‘Sen ahitleri terk etmişsin’

İmam Ali (a.s.), Muaviye'ye yazdığı mektupta şöyle demiştir: "Nefsinin hevasıyla sonradan uyduğun asılsız şeylere bağlılığa ne kadar da şiddetle sarılmış, şaşkınlığa tâbi olmuşsun! Hem de Allah'ın hesabını isteyeceği, kullarına delil kıldığı hakikatleri kaybedip ahitleri terk etmişsin"
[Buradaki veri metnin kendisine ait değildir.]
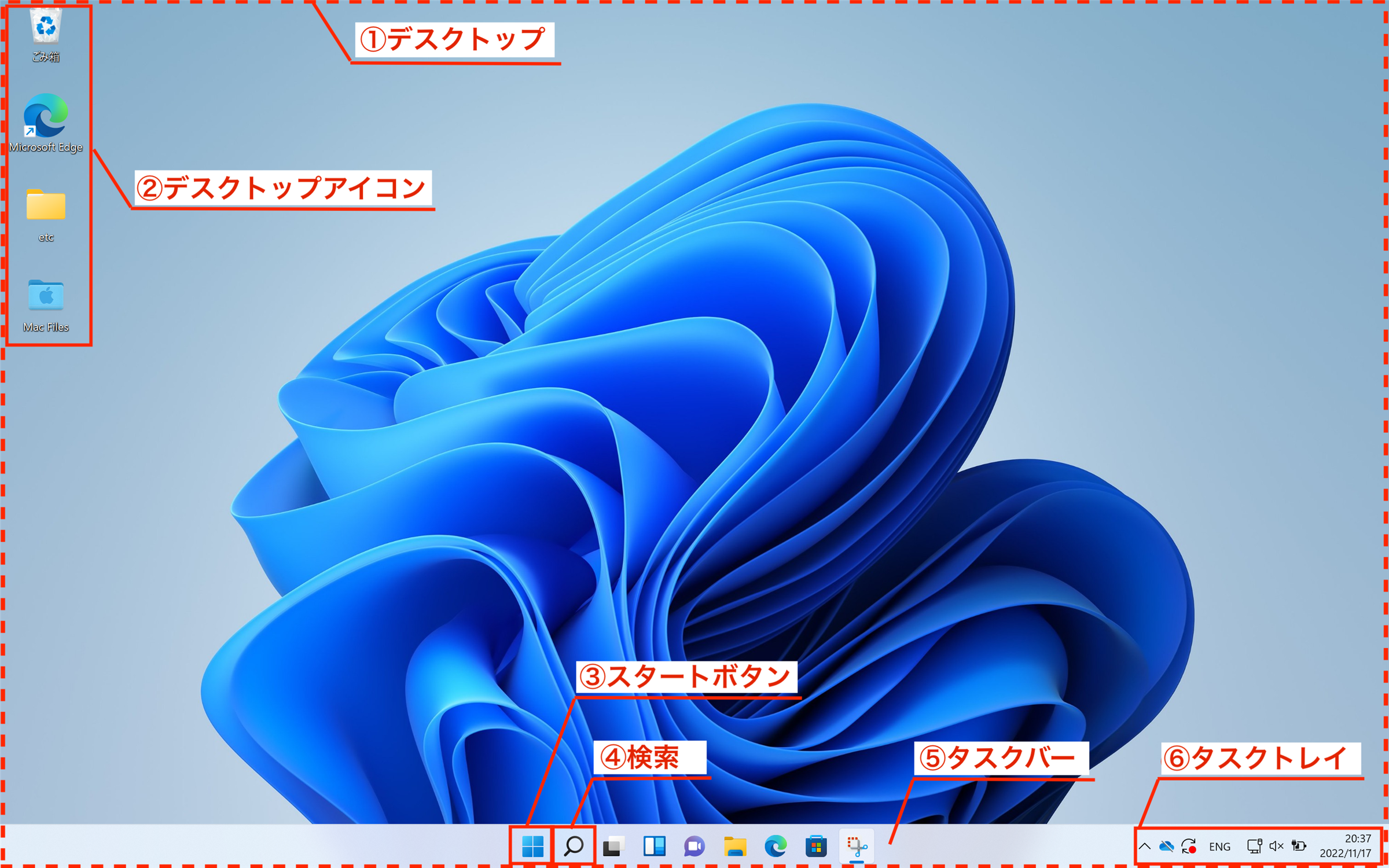Switch to the Snipping Tool taskbar app

pos(857,847)
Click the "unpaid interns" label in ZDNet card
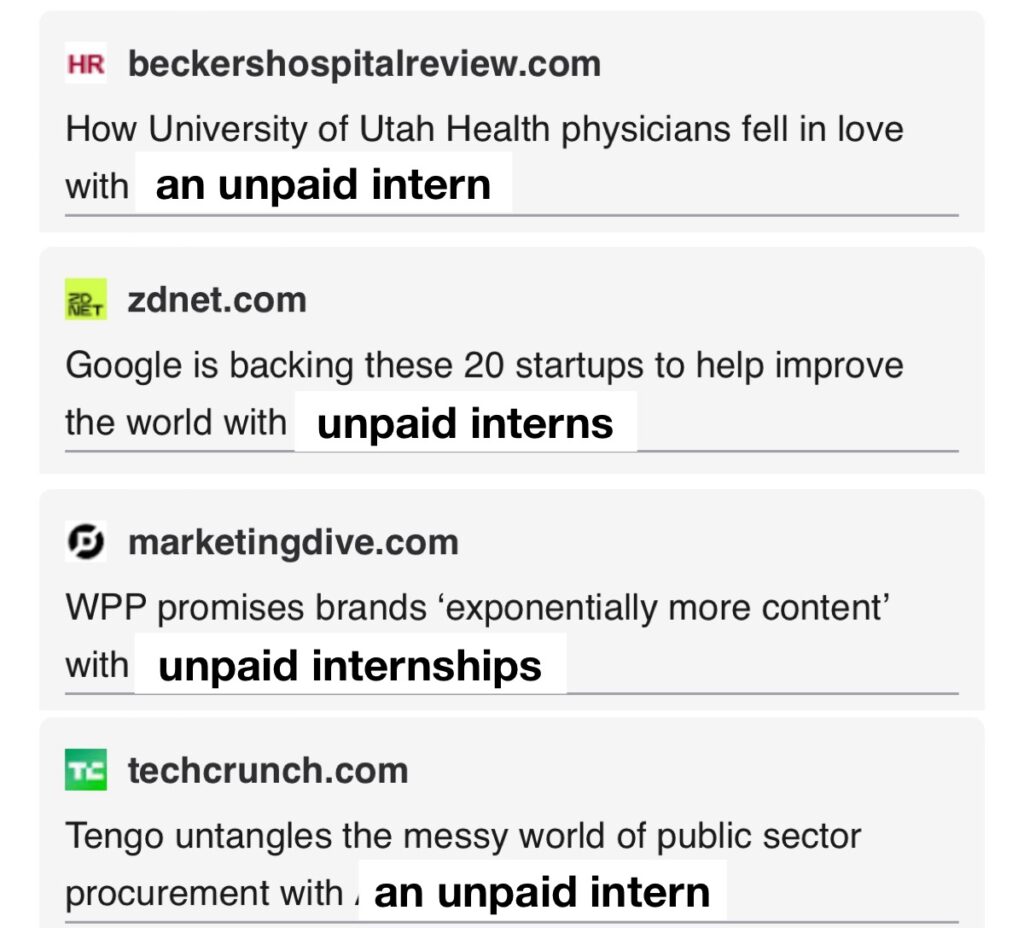This screenshot has width=1024, height=928. [465, 424]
<‘Sen ahitleri terk etmişsin’

İmam Ali (a.s.), bazı düşmanlara karşı (Yemene saldıran Busr b. Ebi Ertat) göndermiş olduğu ordu hakkında kardeşi Akil b. Ebu Tâlib'e yazdığı mektup şöyledir:

"Müslümanlardan kalabalık bir orduyu onun üzerine gönderdim. Haber ona ulaşınca, pişman olup geldiği gibi geri döndü ve kaçtı, (ama) ordu, güneş batmak üzereyken ona ulaştı ve aralarında hızlı ama kısa çarpışmalar oldu. O çok büyük bir sıkıntıya düşmüş olduğu halde ve canı çıkmak üzereyken pişmanlıkla kendini zor kurtardı.
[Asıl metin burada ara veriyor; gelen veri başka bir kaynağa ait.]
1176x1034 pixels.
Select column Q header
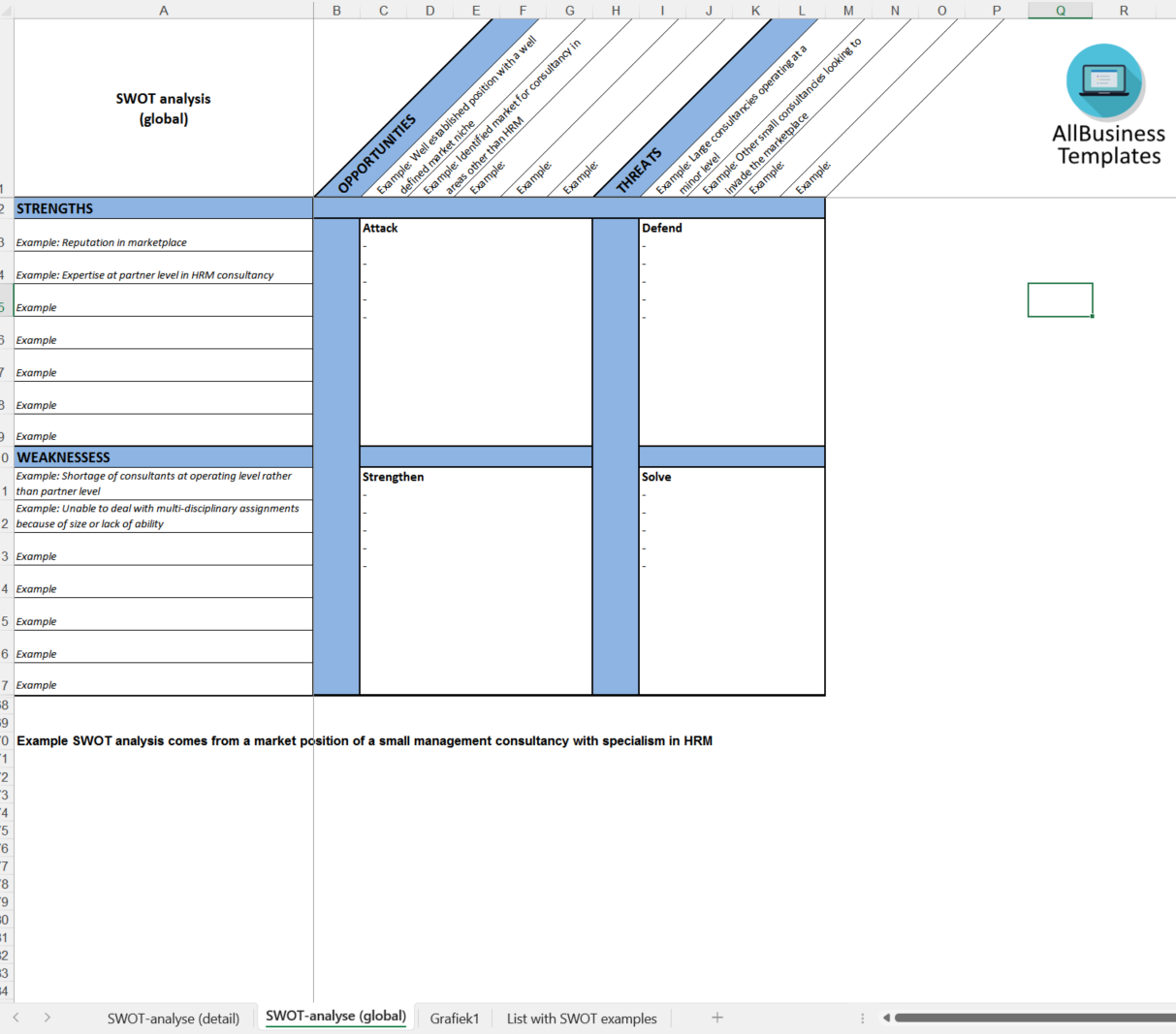point(1060,10)
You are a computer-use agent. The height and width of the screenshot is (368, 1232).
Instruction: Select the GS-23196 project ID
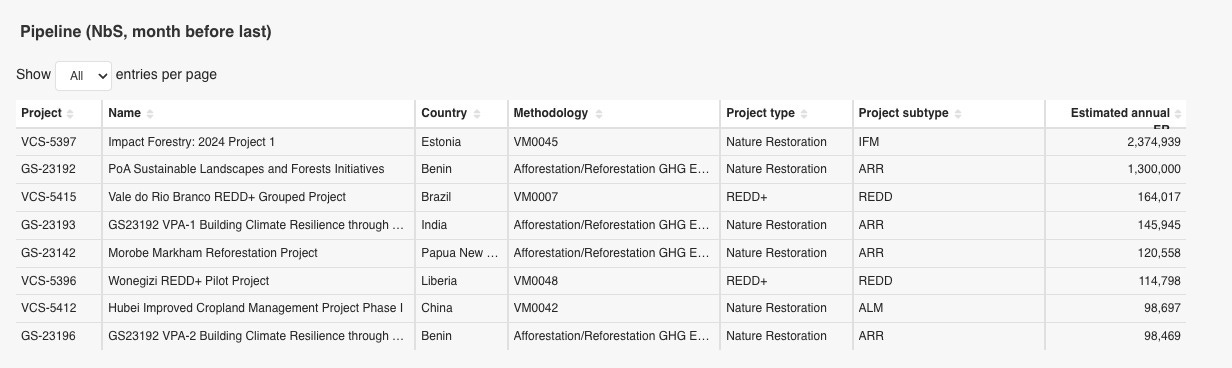[x=48, y=336]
Dalalete meyleden, ayrılık ve ihtilafı seçen, kendileri dalaletin karanlığında yaşayan (hakka varmayı zorlaştıran) Kureyş'i haline bırak. Gerçekten onlar benden önce Resûlullah'a (s.a.a) karşı savaşmakta birleştikleri gibi, bana karşı savaşmakta da ittifak ettiler. Allah Kureyş'e bana yaptıklarından dolayı cezalarını versin. Onlar akrabalık bağımı kopardı ve annemin oğlunun (Resûlullah'ı kastetmektedir) otoritesini benden aldı.
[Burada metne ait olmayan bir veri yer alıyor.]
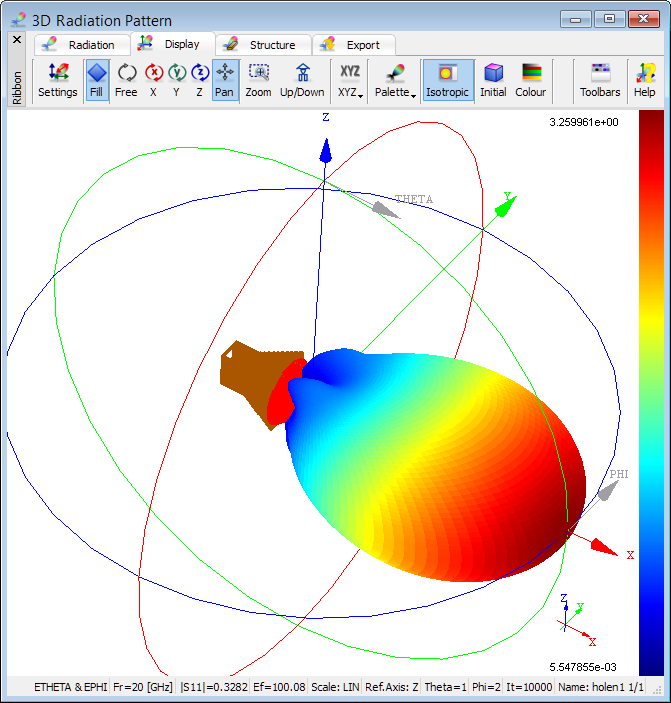Toggle the Pan tool

tap(225, 80)
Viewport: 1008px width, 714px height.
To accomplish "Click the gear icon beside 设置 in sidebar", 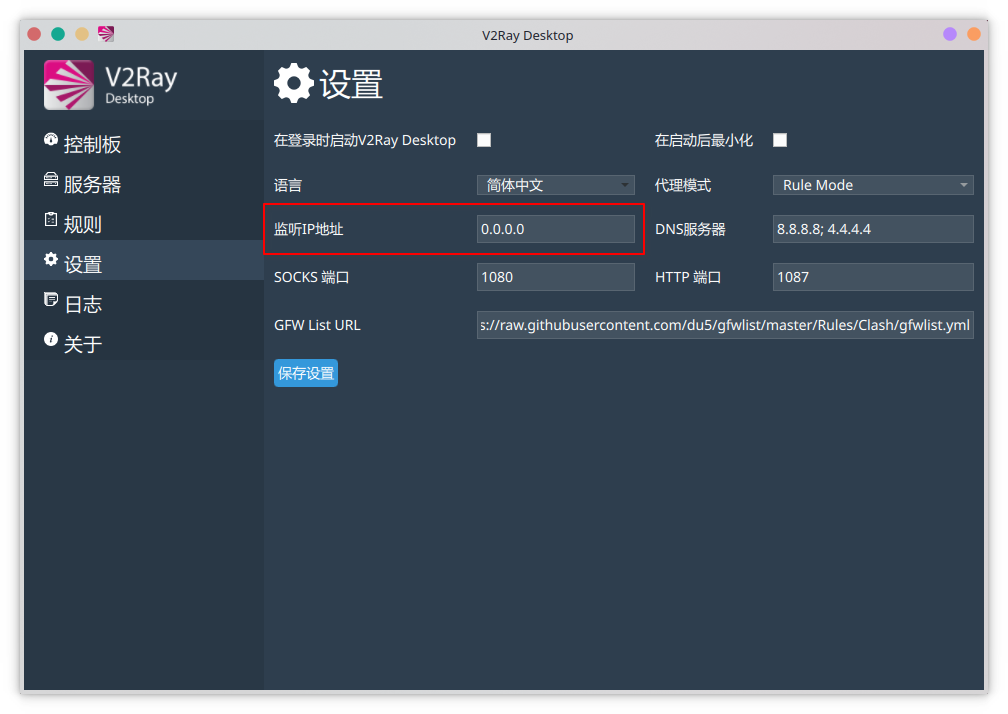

Savaş konusundaki görüşümle ilgili soruna gelince; benim görüşüm, Allah katına varıncaya kadar savaşı helal kılıp, onu reva görenlerle savaşmaktır.

Etrafımda çok kişinin bulunması, bana izzet ve güç kazandırmadığı gibi, benden ayrılmaları da beni hüzne boğmaz. Babanın oğlunun (yani benim), kendisini terk edip bıraksa da insanlara yalvarıp yakaracağını, zulme razı olup kabul edeceğini, kolay bir şekilde boyunduruk altına gireceğini, sırtı esnek olan binek hayvanları gibi davranacağını sanma.

Ben-i Selim kavminden olan şairin söylediği gibi:

"Bana nasılsın diye sorsanız derim ki:

Zamanın zorluklarına karşı direnenlerdenim.

Yükümde hüzün görülmesi, bana ağır gelir.

Çünkü düşman sevinir, dost ise ıstırap çeker."

İmam Ali (a.s.) Muaviye'ye yazdığı mektupta ise şöyle yazmıştır:

"Fesuphanallah! Nefsinin hevasıyla sonradan uyduğun asılsız şeylere bağlılığa ne kadar da şiddetle sarılmış, şaşkınlığa tâbi olmuşsun! Hem de Allah'ın hesabını isteyeceği, kullarına delil kıldığı hakikatleri kaybedip ahitleri terk etmişsin.

Osman'a ve katillerine dair haddinden fazla ve lüzumsuz sözlerine gelince...

Sen Osman'a yardımı kendin için faydalı olduğu zaman yaptın, tam yardımına ihtiyacı olduğu zaman ise onu horlayıp yardımsız bıraktın."